I chose to try to implement the 32x32 binary rank test instead of the above exercise.

###  Author: 
 - Troels Petersen ([petersen@nbi.dk](mailto:petersen@nbi.dk))

###  Date:
 - 7th of December 2023

---

In [1]:
import numpy as np
from scipy import stats

---
## Define your tests:

Here is an example plot from the data, just for convenience.

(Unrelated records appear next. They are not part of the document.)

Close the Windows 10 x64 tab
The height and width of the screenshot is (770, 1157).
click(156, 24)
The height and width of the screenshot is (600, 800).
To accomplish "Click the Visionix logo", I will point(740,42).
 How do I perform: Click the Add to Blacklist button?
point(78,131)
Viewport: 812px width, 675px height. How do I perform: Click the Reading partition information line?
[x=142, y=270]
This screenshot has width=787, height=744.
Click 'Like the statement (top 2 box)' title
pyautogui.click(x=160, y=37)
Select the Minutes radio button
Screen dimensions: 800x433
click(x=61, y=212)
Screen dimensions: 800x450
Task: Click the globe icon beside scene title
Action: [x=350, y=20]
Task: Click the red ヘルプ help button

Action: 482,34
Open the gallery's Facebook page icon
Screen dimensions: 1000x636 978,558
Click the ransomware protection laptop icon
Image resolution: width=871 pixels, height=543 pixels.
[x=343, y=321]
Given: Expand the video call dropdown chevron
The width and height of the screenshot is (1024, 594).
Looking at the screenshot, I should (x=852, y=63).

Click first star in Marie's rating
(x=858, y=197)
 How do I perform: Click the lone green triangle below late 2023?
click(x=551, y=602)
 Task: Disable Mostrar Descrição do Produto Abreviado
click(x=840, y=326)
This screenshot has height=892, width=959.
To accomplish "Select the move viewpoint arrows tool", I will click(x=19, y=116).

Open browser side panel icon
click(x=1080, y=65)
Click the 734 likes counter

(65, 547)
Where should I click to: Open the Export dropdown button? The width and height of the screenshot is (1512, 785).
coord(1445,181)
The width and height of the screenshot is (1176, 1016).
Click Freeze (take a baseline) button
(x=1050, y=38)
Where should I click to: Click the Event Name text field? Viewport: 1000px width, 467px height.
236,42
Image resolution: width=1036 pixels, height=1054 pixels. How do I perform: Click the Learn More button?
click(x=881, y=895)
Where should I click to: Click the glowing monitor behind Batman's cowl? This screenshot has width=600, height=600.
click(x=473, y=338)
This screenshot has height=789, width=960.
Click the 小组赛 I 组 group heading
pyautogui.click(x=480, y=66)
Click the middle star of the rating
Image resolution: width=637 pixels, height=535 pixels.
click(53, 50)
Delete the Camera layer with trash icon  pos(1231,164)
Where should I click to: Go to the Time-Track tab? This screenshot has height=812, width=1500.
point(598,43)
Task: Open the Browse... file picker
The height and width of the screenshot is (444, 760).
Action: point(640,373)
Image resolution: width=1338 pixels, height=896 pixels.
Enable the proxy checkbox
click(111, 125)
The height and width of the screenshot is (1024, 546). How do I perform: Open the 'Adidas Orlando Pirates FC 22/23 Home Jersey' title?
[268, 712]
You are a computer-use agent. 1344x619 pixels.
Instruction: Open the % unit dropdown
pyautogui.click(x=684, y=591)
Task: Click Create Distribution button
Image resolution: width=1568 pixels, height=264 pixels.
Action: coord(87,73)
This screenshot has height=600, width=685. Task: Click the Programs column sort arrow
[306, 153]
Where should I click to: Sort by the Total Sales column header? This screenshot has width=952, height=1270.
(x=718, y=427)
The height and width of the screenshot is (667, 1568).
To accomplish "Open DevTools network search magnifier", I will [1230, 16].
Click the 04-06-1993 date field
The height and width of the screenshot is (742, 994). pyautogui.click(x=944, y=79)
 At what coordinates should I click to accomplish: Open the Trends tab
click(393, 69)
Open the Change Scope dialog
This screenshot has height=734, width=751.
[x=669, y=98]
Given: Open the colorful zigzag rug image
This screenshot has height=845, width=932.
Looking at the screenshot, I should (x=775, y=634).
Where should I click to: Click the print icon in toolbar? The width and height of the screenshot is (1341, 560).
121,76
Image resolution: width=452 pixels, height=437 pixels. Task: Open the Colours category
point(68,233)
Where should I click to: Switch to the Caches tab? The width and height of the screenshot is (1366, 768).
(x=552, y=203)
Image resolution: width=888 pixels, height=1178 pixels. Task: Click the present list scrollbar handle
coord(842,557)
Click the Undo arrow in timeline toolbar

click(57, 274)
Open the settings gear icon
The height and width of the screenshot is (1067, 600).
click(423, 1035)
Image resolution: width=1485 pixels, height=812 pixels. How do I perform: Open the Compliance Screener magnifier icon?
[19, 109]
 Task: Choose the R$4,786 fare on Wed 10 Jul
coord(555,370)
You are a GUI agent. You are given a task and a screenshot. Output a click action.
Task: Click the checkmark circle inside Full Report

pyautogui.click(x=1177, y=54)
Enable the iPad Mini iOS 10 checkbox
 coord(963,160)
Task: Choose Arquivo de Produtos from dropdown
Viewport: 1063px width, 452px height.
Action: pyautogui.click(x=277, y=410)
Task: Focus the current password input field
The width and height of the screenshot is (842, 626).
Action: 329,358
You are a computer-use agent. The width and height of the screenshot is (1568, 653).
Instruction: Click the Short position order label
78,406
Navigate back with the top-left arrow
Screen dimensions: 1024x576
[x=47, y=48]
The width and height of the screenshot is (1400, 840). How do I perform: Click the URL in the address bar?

It is all up to you from here...

In [162]:
def get_32_matrix_row(x, bits=32):
    return np.array([int(i) for i in bin(x)[2:].zfill(bits)])

def binary_rank_test_32(numbers):
    N_iterations = 40_000
    ranks = np.zeros(N_iterations)
    for i in range(N_iterations):
        if i % 5000 == 0:
            print(f'On {i}th iteration')
        sample = np.random.choice(numbers, size=32)
        matrix = np.array([get_32_matrix_row(num) for num in sample])
        rank = np.linalg.matrix_rank(matrix)
        ranks[i] = rank
    return ranks
# Random (positive) 32-bit integer
numbers1 = np.random.randint(0, 4_294_967_295, size=1000)
ranks = binary_rank_test_32(numbers1)

On 0th iteration
On 5000th iteration
On 10000th iteration
On 15000th iteration
On 20000th iteration
On 25000th iteration
On 30000th iteration
On 35000th iteration


In [163]:
ranks[ranks<=29] = 29
unique, counts = np.unique(ranks, return_counts=True)
unique_expected = ["=<29", "30", "31", "32"]
counts_expected = [211.4, 5134.0, 23103.0, 11551.5]
print("Rank value | count \n")
for i in range(len(unique)):
    print(f"{unique[i]} | {counts[i]}")
print("\n")
print("Rank value | Expected counts (given true randomness)\n")
for i in range(len(unique_expected)):
    print(f"{unique_expected[i]} | {counts_expected[i]}")


Rank value | count 

29.0 | 461
30.0 | 2836
31.0 | 12409
32.0 | 24294


Rank value | Expected counts (given true randomness)

=<29 | 211.4
30 | 5134.0
31 | 23103.0
32 | 11551.5


The idea is to do a chi square test on this to see if what we get matches what is expected.

In [164]:
chi2 = np.sum((counts-counts_expected)**2 / counts_expected)
ndof = 3
p_val = stats.chi2.sf(chi2, ndof)
print(p_val)

0.0


Clearly, with a p-value of 0, we can safely say that the generated numbers are not random (which is unsurprising, since they are from a pseudo-random number generator.)